La Iglesia vuelve a escuchar hoy estas palabras, mientras pide al Señor que bendiga el nuevo año que acaba de comenzar, con la conciencia de que, ante los trágicos acontecimientos que marcan la historia, ante las lógicas de guerra que lamentablemente todavía no se han superado totalmente, sólo Dios puede tocar profundamente el alma humana y asegurar esperanza y paz a la humanidad. De hecho, ya es una tradición consolidada que en el primer día del año la Iglesia, presente en todo el mundo, eleve una oración coral para invocar la paz. Es bueno iniciar un emprendiendo decididamente la senda de la paz. Hoy, queremos recoger el grito de tantos hombres, mujeres, niños y ancianos víctimas de la guerra, que es el rostro más horrendo y violento de la historia. Hoy rezamos a fin de que la paz, que los ángeles anunciaron a los pastores la noche de Navidad, llegue a todos los rincones del mundo: «Super terram pax in hominibus bonae voluntatis» (Lc 2, 14). Por esto, especialmente con nuestra oración, queremos ayudar a todo hombre y a todo pueblo, en particular a cuantos tienen responsabilidades de gobierno, a avanzar de modo cada vez más decidido por el camino de la paz.
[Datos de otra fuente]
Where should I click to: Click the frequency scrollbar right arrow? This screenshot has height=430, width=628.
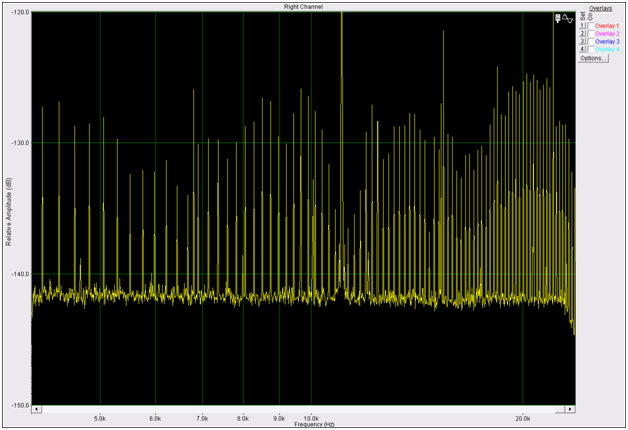pyautogui.click(x=569, y=409)
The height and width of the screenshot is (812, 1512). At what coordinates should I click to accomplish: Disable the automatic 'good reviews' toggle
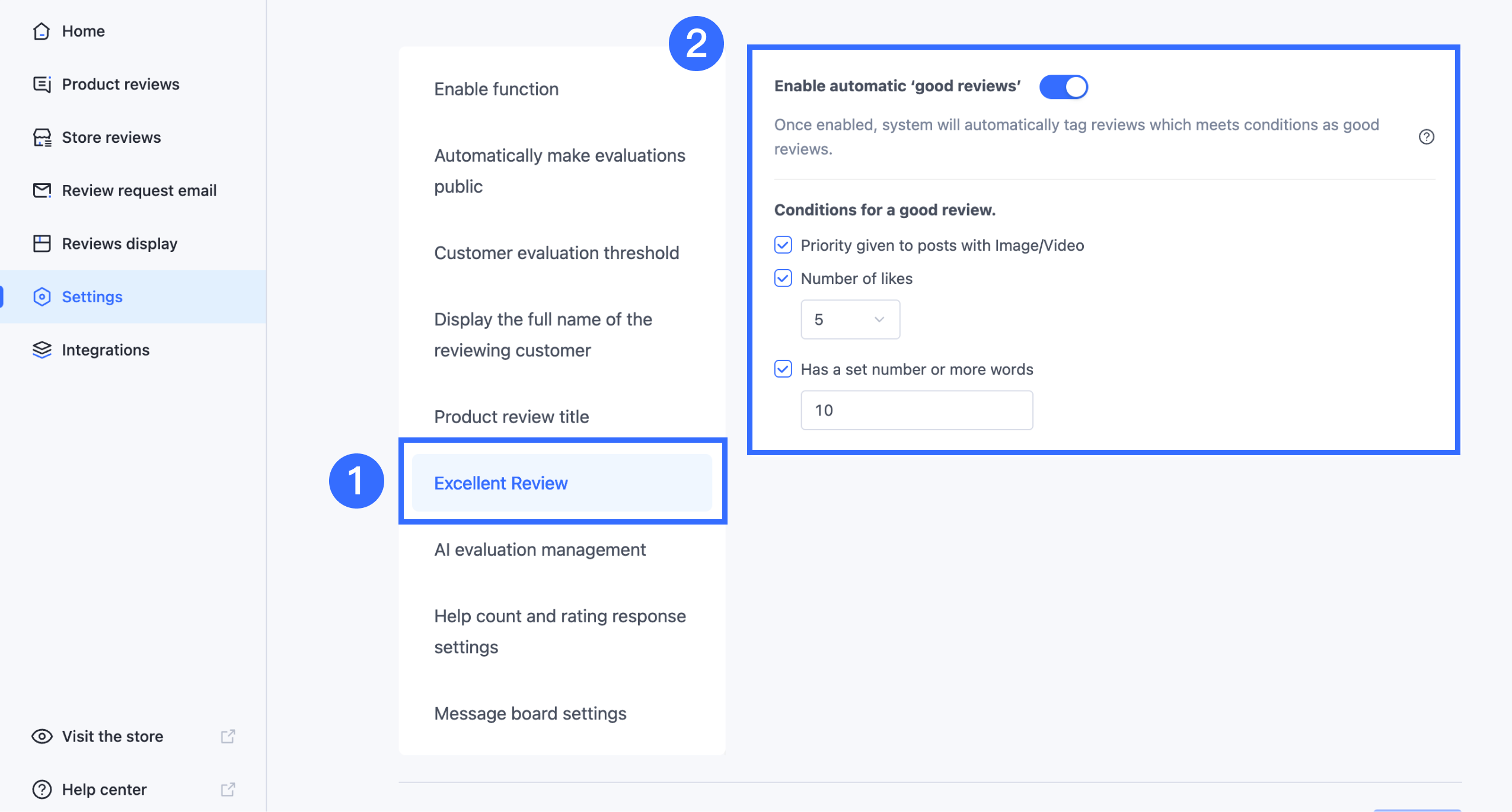click(1063, 87)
En la segunda lectura, san Pablo resume en la adopción filial la obra de salvación realizada por Cristo, en la cual está como engarzada la figura de María. Gracias a ella el Hijo de Dios, «nacido de mujer» (Ga 4, 4), pudo venir al mundo como verdadero hombre, en la plenitud de los tiempos. Ese cumplimiento, esa plenitud, atañe al pasado y a las esperas mesiánicas, que se realizan, pero, al mismo tiempo, también se refiere a la plenitud en sentido absoluto: en el Verbo hecho carne Dios dijo su Palabra última y definitiva. En el umbral de un año nuevo, resuena así la invitación a caminar con alegría hacia la luz del «sol que nace de lo alto» (Lc 1, 78), puesto que en la perspectiva cristiana todo el tiempo está habitado por Dios, no hay futuro que no sea en la dirección de Cristo y no existe plenitud fuera de la de Cristo.
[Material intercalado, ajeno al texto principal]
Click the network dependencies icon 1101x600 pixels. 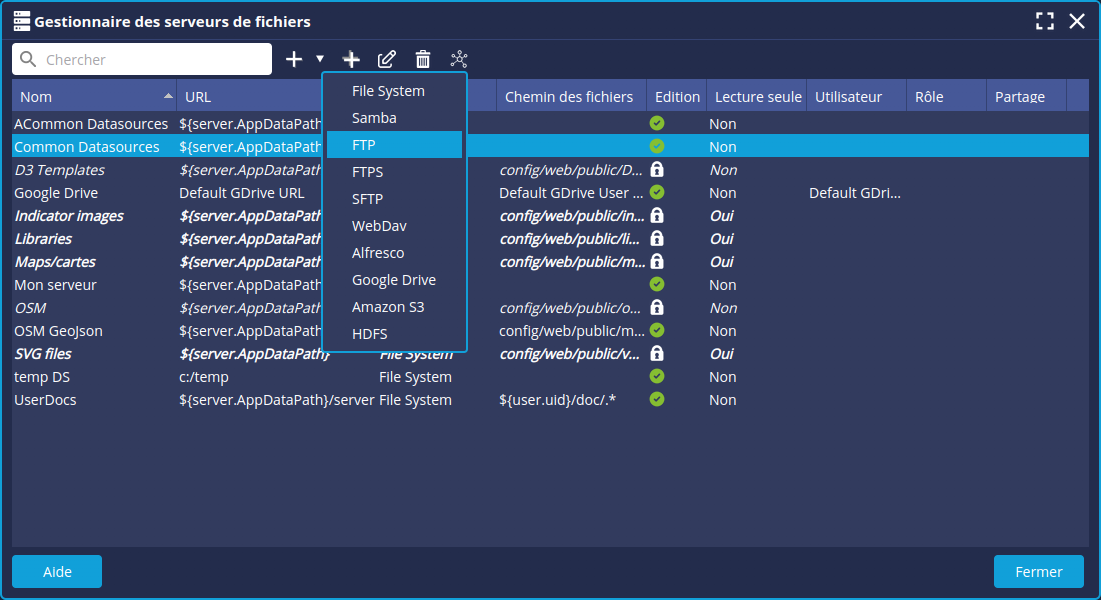coord(459,60)
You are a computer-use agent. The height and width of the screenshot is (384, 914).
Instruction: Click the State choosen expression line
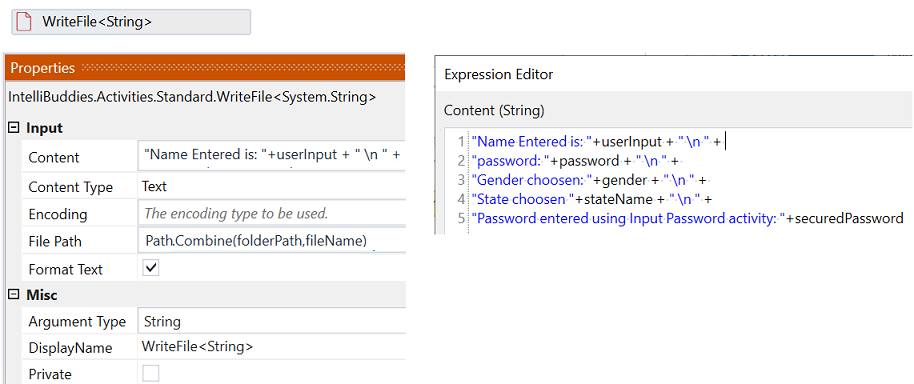592,199
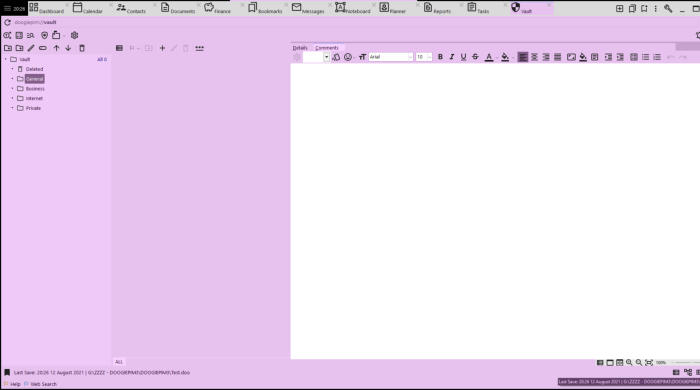This screenshot has height=390, width=700.
Task: Toggle italic formatting
Action: 452,57
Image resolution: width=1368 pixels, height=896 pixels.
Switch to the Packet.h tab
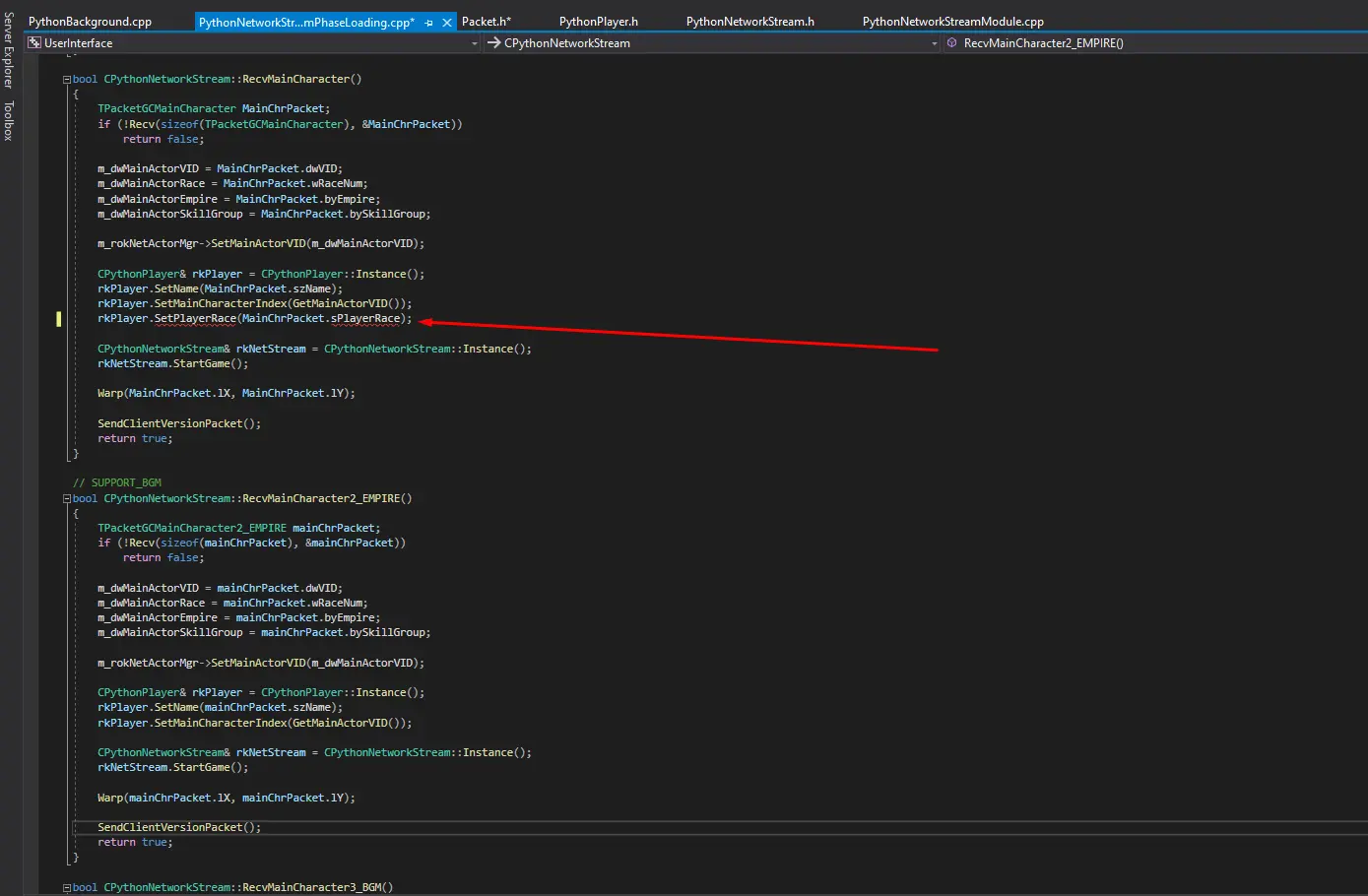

El pasaje del Evangelio de hoy termina con la imposición del nombre de Jesús, mientras María participa en silencio, meditando en su corazón sobre el misterio de su Hijo, que de modo completamente singular es don de Dios. Pero el pasaje evangélico que hemos escuchado hace hincapié especialmente en los pastores, que se volvieron «glorificando y alabando a Dios por todo lo que habían oído y visto» (Lc 2, 20). El ángel les había anunciado que en la ciudad de David, es decir, en Belén había nacido el Salvador y que iban a encontrar la señal: un niño envuelto en pañales y acostado en un pesebre. Fueron a toda prisa, y encontraron a María y a José, y al Niño. Notemos que el Evangelista habla de la maternidad de María a partir del Hijo, de ese «niño envuelto en pañales», porque es él —el Verbo de Dios— el punto de referencia, el centro del acontecimiento que está teniendo lugar, y es él quien hace que la maternidad de María se califique como «divina».
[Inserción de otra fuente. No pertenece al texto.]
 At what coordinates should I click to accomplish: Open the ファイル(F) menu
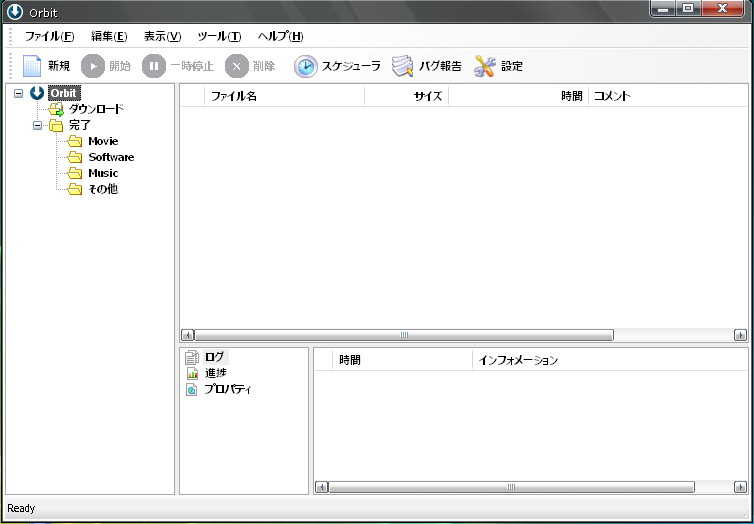[49, 36]
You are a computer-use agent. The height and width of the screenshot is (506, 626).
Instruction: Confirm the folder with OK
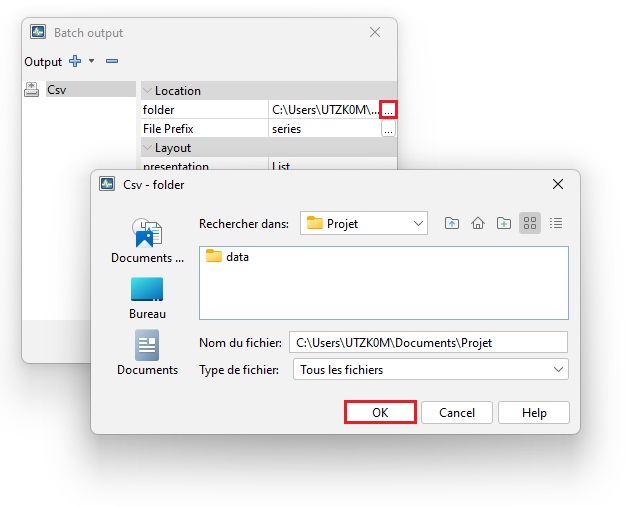pos(380,412)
Esta atención predominante que las lecturas de hoy dedican al «Hijo», a Jesús, no reduce el papel de la Madre; más aún, la sitúa en la perspectiva correcta: en efecto, María es verdadera Madre de Dios precisamente en virtud de su relación total con Cristo. Por tanto, glorificando al Hijo se honra a la Madre y honrando a la Madre se glorifica al Hijo. El título de «Madre de Dios», que hoy la liturgia pone de relieve, subraya la misión única de la Virgen santísima en la historia de la salvación: misión que está en la base del culto y de la devoción que el pueblo cristiano le profesa. En efecto, María no recibió el don de Dios sólo para ella, sino para llevarlo al mundo: en su virginidad fecunda, Dios dio a los hombres los bienes de la salvación eterna. Y María ofrece continuamente su mediación al pueblo de Dios peregrino en la historia hacia la eternidad, como en otro tiempo la ofreció a los pastores de Belén. Ella, que dio la vida terrena al Hijo de Dios, sigue dando a los hombres la vida divina, que es Jesús mismo y su Santo Espíritu. Por esto es considerada madre de todo hombre que nace a la Gracia y a la vez se la invoca como Madre de la Iglesia.